<<<<

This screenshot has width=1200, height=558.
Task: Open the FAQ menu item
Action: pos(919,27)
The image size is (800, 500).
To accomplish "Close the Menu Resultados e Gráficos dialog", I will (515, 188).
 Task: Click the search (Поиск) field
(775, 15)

>>>>
<<<<

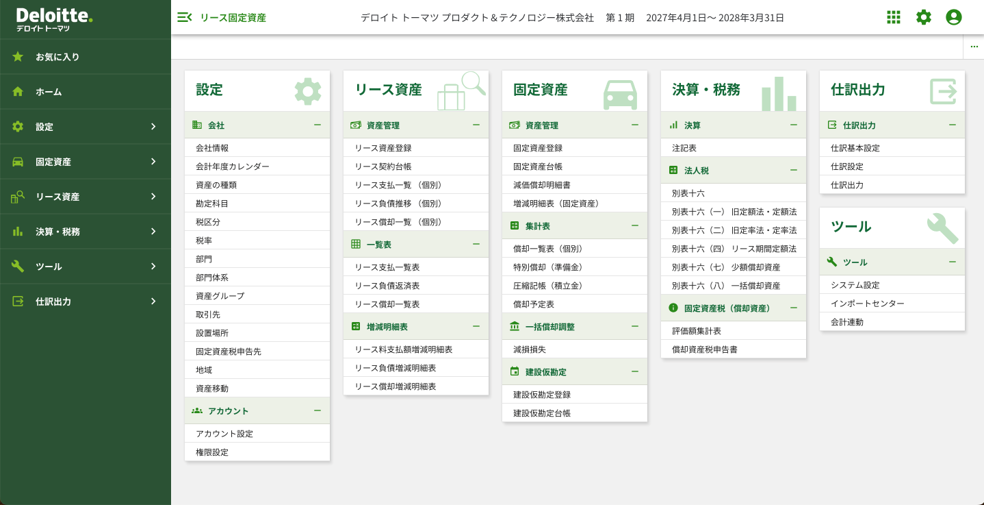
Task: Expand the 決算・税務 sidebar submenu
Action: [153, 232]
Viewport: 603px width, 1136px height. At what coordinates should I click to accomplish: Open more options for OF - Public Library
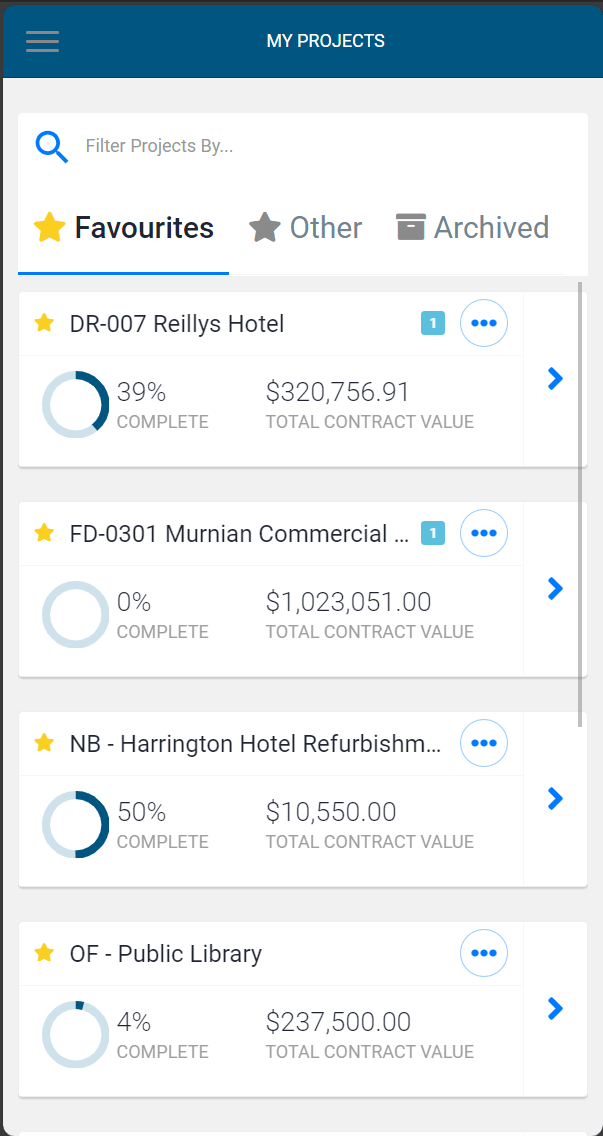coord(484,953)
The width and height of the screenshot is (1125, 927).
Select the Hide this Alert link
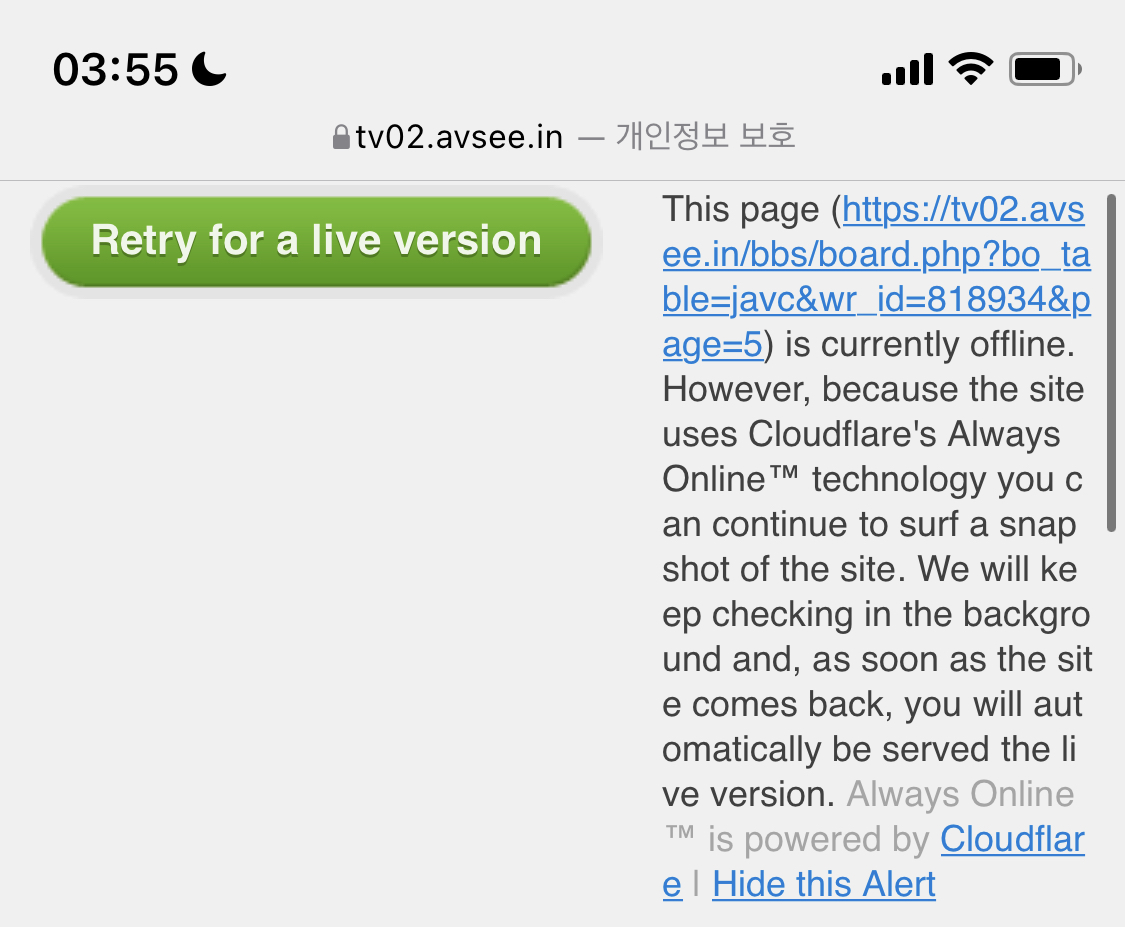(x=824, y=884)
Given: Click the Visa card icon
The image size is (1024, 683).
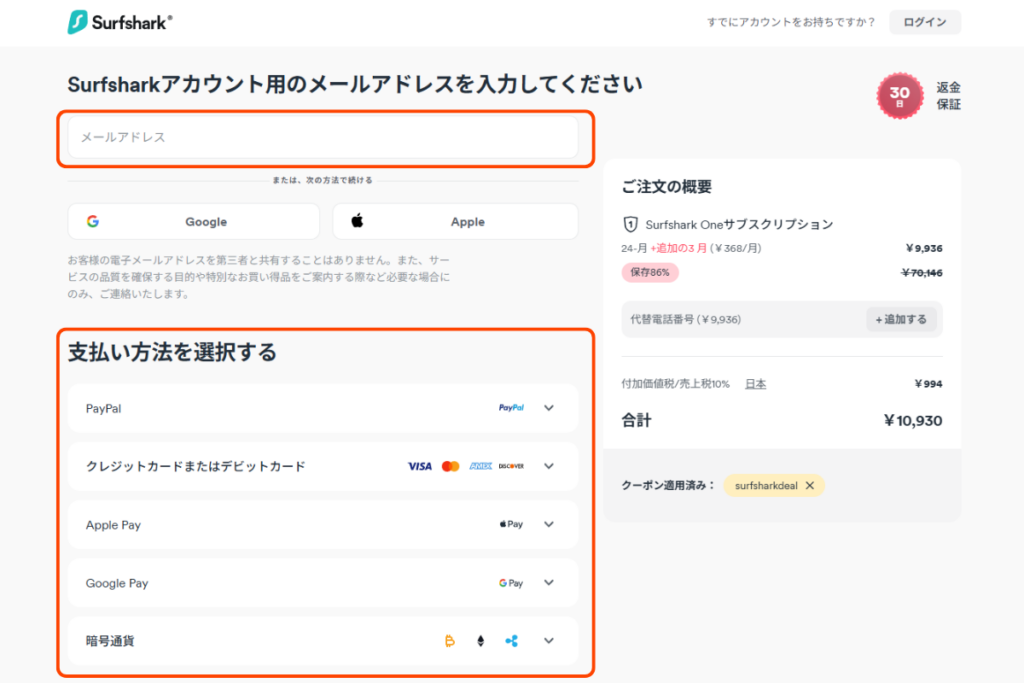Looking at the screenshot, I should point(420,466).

>>>>

#### [Aim of the task]
Print the rows from the line containing "This screenshot has width=1200, height=558." through the line containing "will (515, 188).", both included, with no changes.

#### [Task result]
This screenshot has width=1200, height=558.
Task: Open the FAQ menu item
Action: pos(919,27)
The image size is (800, 500).
To accomplish "Close the Menu Resultados e Gráficos dialog", I will (515, 188).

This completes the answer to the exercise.